6 million pigs were slaughtered to stabilize meat prices. Apples, beans, canned beef, flour and pork products were given out to the needy. Cotton goods are used to clothe the poor too.
Injury and Industry Strike
October 4, 1933 - October 28, 1933
Farmers fled the San Joaquin Valley of California after a strike begins for 24 days. Though only three were killed, hundreds were injured and workers were given a 25% pay raise for pain and suffering.
The Dust Bowl boundaries are becoming larger, making this the worst year in the history of the Dust Bowl. It covers more than 3/4 of the nation and harshly affects 27 states.
June 28, 1934 - 1947
The Taylor Grazing Act is signed, meaning that 140 million acres of federal land will be used toward helping farmers with soil erosion control.
The Frazier-Lemke Farm Bankruptcy Act is approved, meaning that no bank can reject or dispossess farmers whom are in great financial need, and is renewed up until 1947.
January 15, 1935
The Drought Relief service allows the government to take healthy cows away from farmers for $14 to $20 a head. It really did relieve the farmers that couldn't pay for their cattle.

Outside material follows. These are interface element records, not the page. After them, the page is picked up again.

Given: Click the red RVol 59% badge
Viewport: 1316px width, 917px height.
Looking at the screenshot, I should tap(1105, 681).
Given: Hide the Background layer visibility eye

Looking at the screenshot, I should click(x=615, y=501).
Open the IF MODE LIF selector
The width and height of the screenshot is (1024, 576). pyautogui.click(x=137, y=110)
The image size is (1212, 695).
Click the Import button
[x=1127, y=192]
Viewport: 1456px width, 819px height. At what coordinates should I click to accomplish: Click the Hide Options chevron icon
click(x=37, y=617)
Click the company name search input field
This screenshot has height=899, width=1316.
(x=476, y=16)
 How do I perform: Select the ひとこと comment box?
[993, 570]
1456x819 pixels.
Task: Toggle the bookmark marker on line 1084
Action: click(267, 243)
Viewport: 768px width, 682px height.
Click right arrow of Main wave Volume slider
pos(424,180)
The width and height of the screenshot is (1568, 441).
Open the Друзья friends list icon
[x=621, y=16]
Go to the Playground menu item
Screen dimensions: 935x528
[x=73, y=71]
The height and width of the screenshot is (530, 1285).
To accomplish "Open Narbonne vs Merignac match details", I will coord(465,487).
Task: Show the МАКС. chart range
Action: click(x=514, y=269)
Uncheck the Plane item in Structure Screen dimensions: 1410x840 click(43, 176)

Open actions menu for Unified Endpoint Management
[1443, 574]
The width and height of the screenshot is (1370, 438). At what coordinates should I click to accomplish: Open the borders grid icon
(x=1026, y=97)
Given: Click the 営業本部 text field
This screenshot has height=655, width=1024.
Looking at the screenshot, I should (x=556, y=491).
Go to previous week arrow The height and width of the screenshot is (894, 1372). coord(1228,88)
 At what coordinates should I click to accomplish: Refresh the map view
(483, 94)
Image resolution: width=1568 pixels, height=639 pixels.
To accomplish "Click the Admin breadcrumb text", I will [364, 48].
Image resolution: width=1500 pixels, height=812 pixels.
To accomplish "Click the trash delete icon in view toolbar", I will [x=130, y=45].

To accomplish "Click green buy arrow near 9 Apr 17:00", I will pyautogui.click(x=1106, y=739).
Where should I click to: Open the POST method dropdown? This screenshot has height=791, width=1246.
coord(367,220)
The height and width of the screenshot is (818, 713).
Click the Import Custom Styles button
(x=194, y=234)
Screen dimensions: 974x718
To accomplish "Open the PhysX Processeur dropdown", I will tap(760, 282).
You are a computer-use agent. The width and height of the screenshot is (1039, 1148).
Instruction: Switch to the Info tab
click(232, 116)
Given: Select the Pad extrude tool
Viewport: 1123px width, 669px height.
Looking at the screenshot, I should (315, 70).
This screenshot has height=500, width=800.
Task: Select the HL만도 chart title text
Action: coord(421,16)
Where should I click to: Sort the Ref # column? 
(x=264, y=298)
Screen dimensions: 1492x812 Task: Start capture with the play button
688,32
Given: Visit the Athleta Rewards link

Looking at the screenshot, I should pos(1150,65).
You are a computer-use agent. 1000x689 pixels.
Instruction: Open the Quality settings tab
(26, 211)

Some cattle was given as food supply to the Federal Surplus Relief Corporation to be used in food distribution to families.
April 14, 1935
The worst dust storm of the Dust Bowl occurred, causing the greatest damage yet.
Soil: the Natural Menace
April 27 1935
Congress declares soil as a "natural menace." They start the Soil Conservation Service, giving them the job of doing the farmers' landscaping and taking control of the dust. Farmers whom did this work were paid for it.
Dust By Numbers
At a meeting in Colorado, it was estimated that 850,000,000 tons of topsoil had blown from the Southern Plains, which would make the dust bowl larger if something wasn't done.
The SCS Soil Law
The SCS soil law, if passed by the states, would be applied to all farmers and would improve erosion and put a halt to why the dust began.
Roosevelt's Inaugural Address
January 20, 1937
“I see one-third of the nation ill-housed, ill-clad, ill-nourished… the test of our progress is not whether we add more to the abundance of those who have much; it is whether we provide enough for those who have too little.”
Roosevelt's Shelterbelt Project
FDR encourages for people to plant trees to block the wind. The project would take $75 million over the course of 12 years, so FDR transferred the project to the WPA, where there was limited success.
65% Closer to Relief
The soil is re-turned and re-plowed into furrows, reducing storms to only 65% of what they used to be, but there was still a drought.
An End to It All
The rain put an end to the drought in 1939. When WWII came, along with the Great Depression, it actually improved the mood of the farming situation. The wheat, once again, was turning to its original golden color.